Dr Ramírez says the Malaga team stayed in a place with no running water for showers or for the toilet. There was only a bucket of water and a basin with which to scoop some out to wash with.
“We have experienced first-hand what the African continent is like. We have been in two or three villages to see patients, where 2,000 people live with no electricity. The children get up at 6.30 in the morning to go to school, when it gets light, and they go to bed at seven or eight at night when it is dark,” he says.
“That is what we adapted to, and we worked exhausting days when we sweated so much, with a minimum temperature of 30 degrees,” says Dr Ramírez. He adds that the local population mainly lives on rice, pineapple and papaya, which those on this solidarity mission also ate to recover their strength after very long days operating non-stop, aware that they were the only way these patients could ever be treated.
Some of these patients would have died if they had not undergone surgery, while others would have faced permanent disability and some would have been repudiated because of their illness as they live in very tribal societies.

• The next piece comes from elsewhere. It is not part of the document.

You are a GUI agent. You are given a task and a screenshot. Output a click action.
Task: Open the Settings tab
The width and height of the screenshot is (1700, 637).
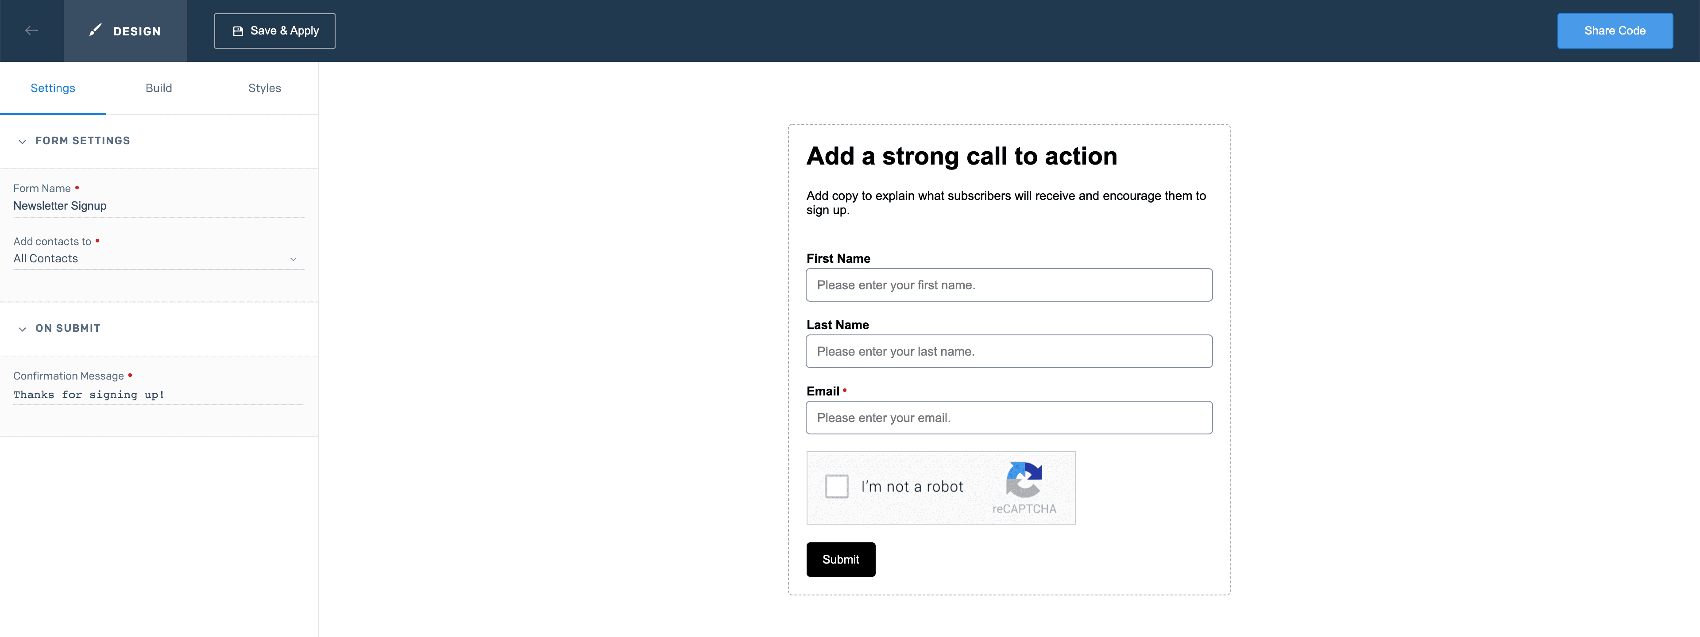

“People in Malaga suffer from goiter just as they do in Liberia, but the difference is that in Africa it can cause them to die from drowning. These people cannot lie down; the thyroid compresses their trachea,” explains Dr Ramírez.
He also says that some of the inguinal hernias they have seen had reached the patient’s knees, causing disability and deformation which stopped them carrying out any type of activity.
When asked if it is a source of pride that they are giving a second chance to people with no money for medical treatment, Dr Ramírez says it is the only reason that they go to Africa to operate.
“The only thing we want to do is help these people become healthy again. Although most of them are suffering from benign conditions, they are tremendously disabling. That is our reward, helping them to get better. That’s why we go and operate on them. And we are all constantly thinking about what our next campaign should be,” he says.
For the eight days that the Spanish health care professionals were in Bopolu they worked out of a consulting room in a medical centre where, after removing a desk and some chairs they placed two stretchers, similar to the ones used in Malaga to move patients into an ambulance. These stretchers can be fixed to the floor so they do not move; the patients lie on them and that is where the surgery is carried out. They were also able to use an operating theatre, which is the one the Liberian doctors use for carrying out Caesarean deliveries.
All the surgical material, anaesthesia medication and analgesics were brought from Spain by César Ramírez and his team because of the lack of resources in Liberia. When they left the country to return home, they left a large supply of medications for the patients during their post-operative period.